Biomolecules & Therapeutics  
Acebutolol, a Cardioselective Beta Blocker, Promotes Glucose Uptake in Diabetic Model Cells by Inhibiting JNK-JIP1 Interaction
Yi Li, Nan-Young Jung, Jae Cheal Yoo, Yul Kim and Gwan-Su Yi*
Department of Bio and Brain Engineering, KAIST, Daejeon 34141, Korea
E-mail: gsyi@kaist.ac.kr
Tel: +82-42-350-4318, Fax: +82-42-350-4310
The first two authors contributed equally to this work.
Received: June 12, 2017; Revised: September 5, 2017; Accepted: September 14, 2017; Published online: November 13, 2017.
© The Korean Society of Applied Pharmacology. All rights reserved.

Abstract
The phosphorylation of JNK is known to induce insulin resistance in insulin target tissues.
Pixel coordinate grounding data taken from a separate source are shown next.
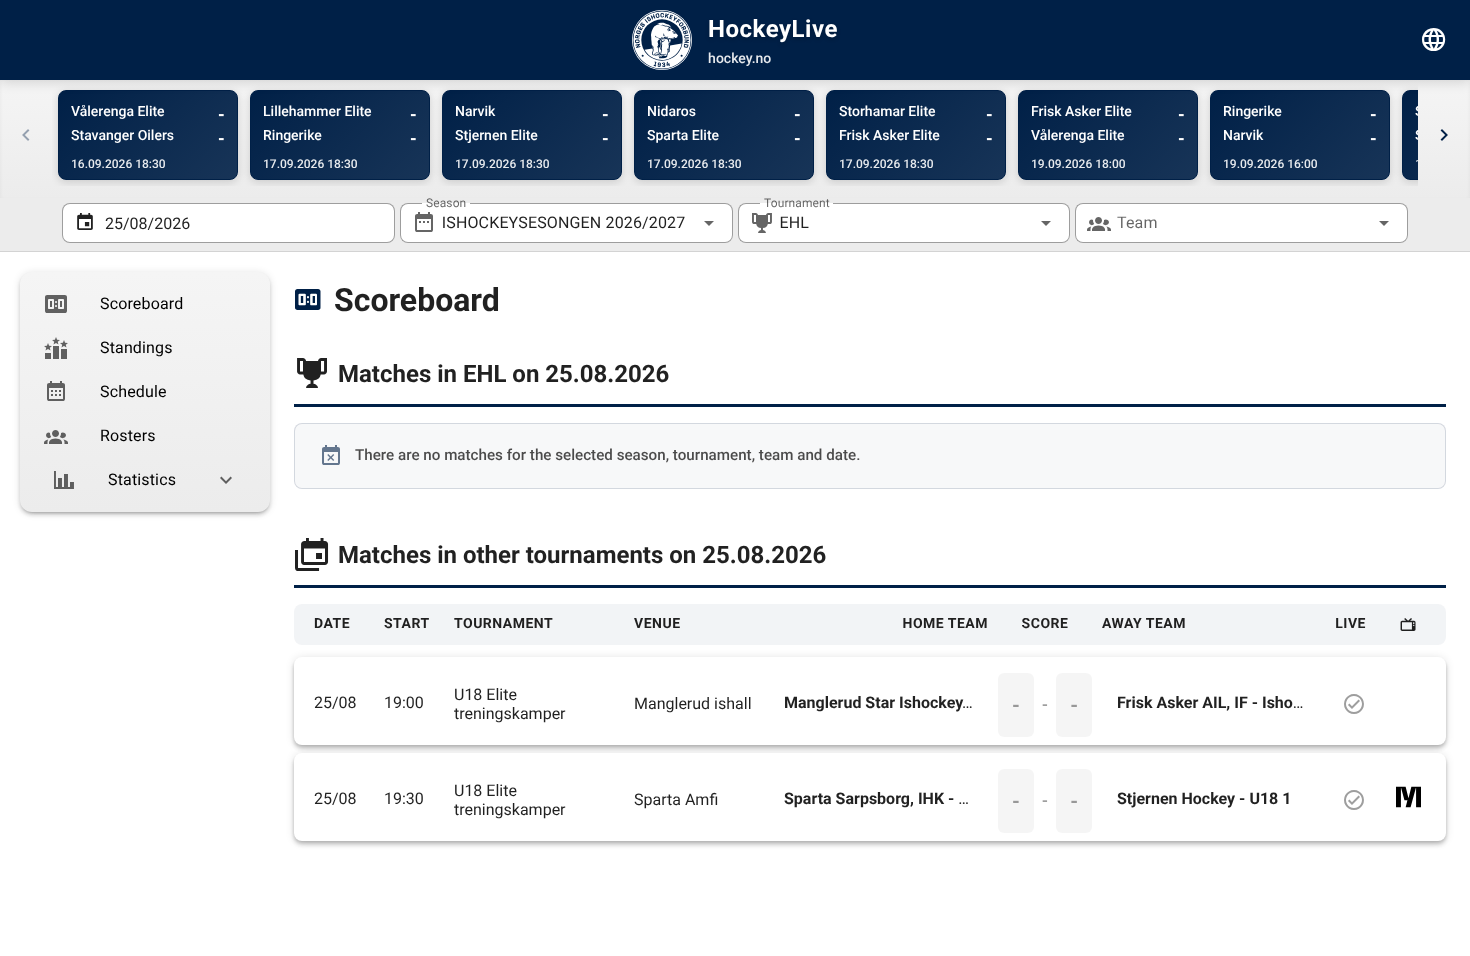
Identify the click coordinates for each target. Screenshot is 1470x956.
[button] (1014, 223)
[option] (145, 304)
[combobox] (566, 223)
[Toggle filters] (1434, 40)
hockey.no (739, 59)
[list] (145, 392)
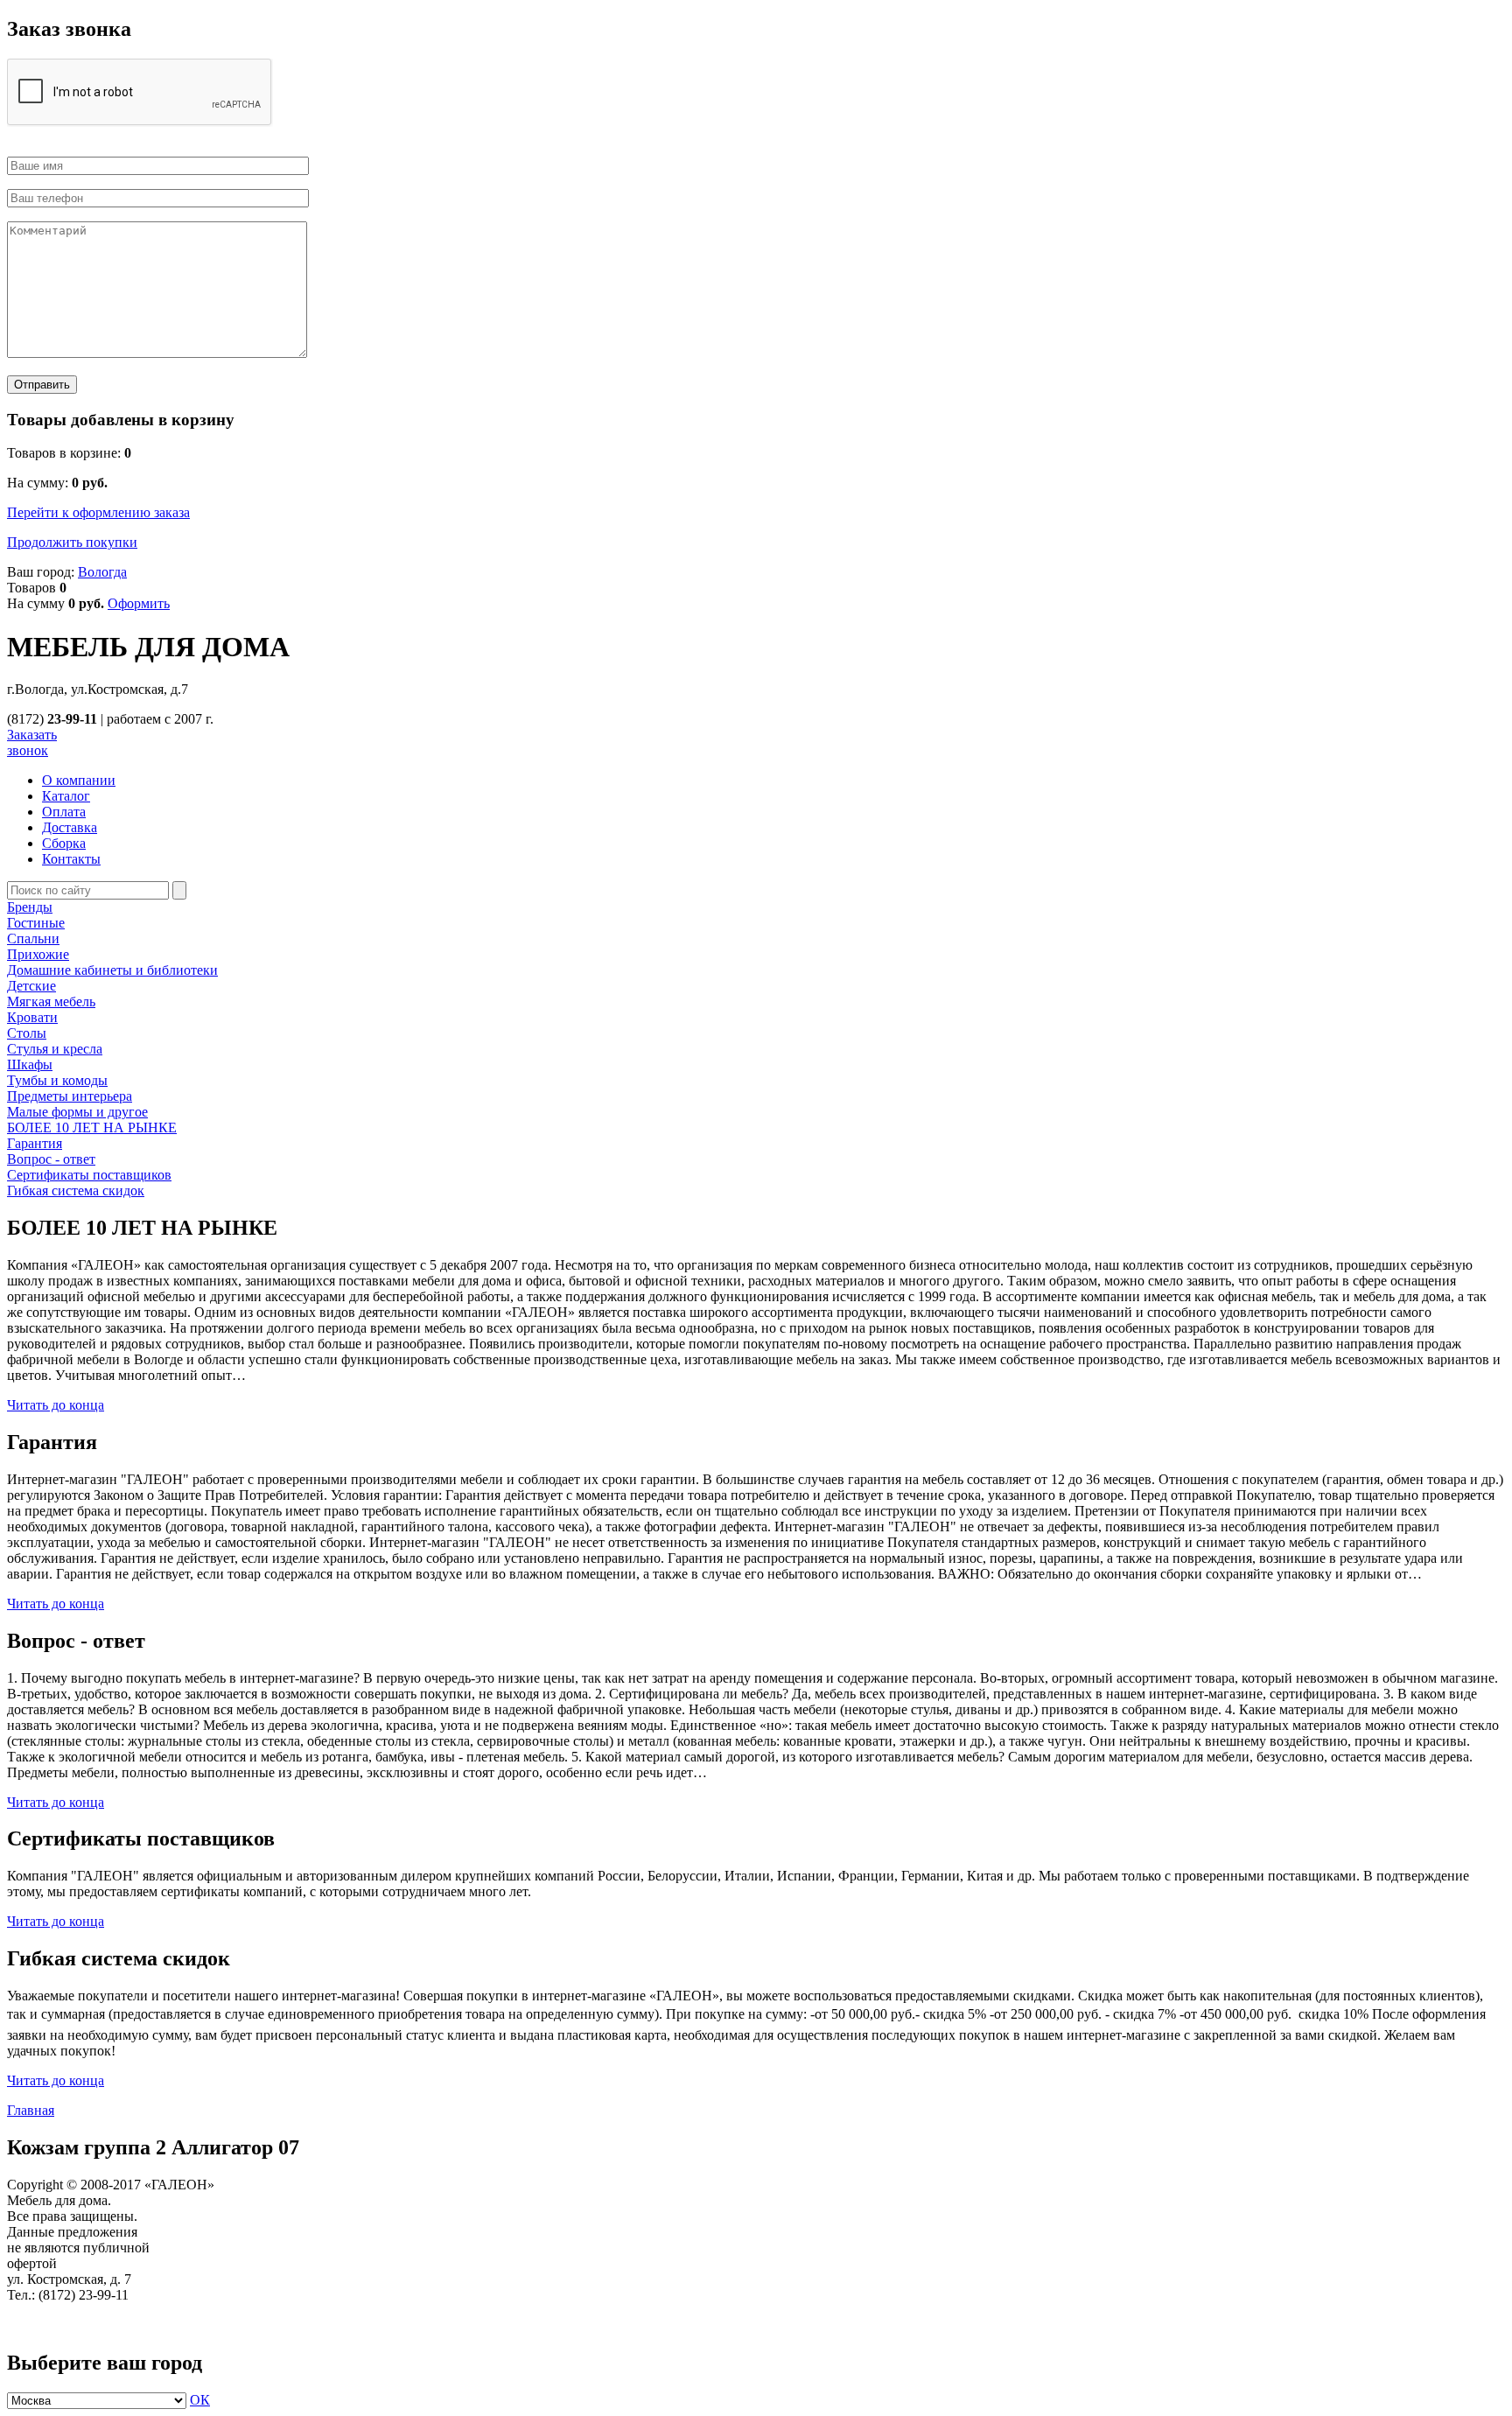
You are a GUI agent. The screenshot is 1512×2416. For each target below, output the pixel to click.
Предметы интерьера (69, 1096)
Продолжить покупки (72, 542)
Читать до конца (55, 1404)
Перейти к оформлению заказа (98, 512)
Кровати (32, 1017)
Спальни (33, 938)
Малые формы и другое (77, 1111)
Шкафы (29, 1064)
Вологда (102, 571)
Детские (31, 985)
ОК (200, 2399)
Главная (30, 2110)
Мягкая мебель (51, 1001)
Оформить (139, 603)
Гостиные (36, 922)
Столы (26, 1033)
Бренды (29, 907)
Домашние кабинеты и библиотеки (112, 970)
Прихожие (38, 954)
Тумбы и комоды (57, 1080)
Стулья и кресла (54, 1048)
The inhibition of JNK-JIP1 interaction, which interferes JNK phosphorylation, becomes a potential target for drug development of type 2 diabetes. To discover the inhibitors of JNK-JIP1 interaction, we screened out 30 candidates from 4320 compound library with In Cell Interaction Trap method. The candidates were further confirmed and narrowed down to five compounds using the FRET method in a model cell. Among those five compounds, Acebutolol showed notable inhibition of JNK phosphorylation and elevation of glucose uptake in diabetic models of adipocyte and liver cell. Structural computation showed that the binding affinity of Acebutolol on the JNK-JIP1 interaction site was comparable to the known inhibitor, BI-78D3. Our results suggest that Acebutolol, an FDA-approved beta blocker for hypertension therapy, could have a new repurposed effect on type 2 diabetes elevating glucose uptake process by inhibiting JNK-JIP1 interaction.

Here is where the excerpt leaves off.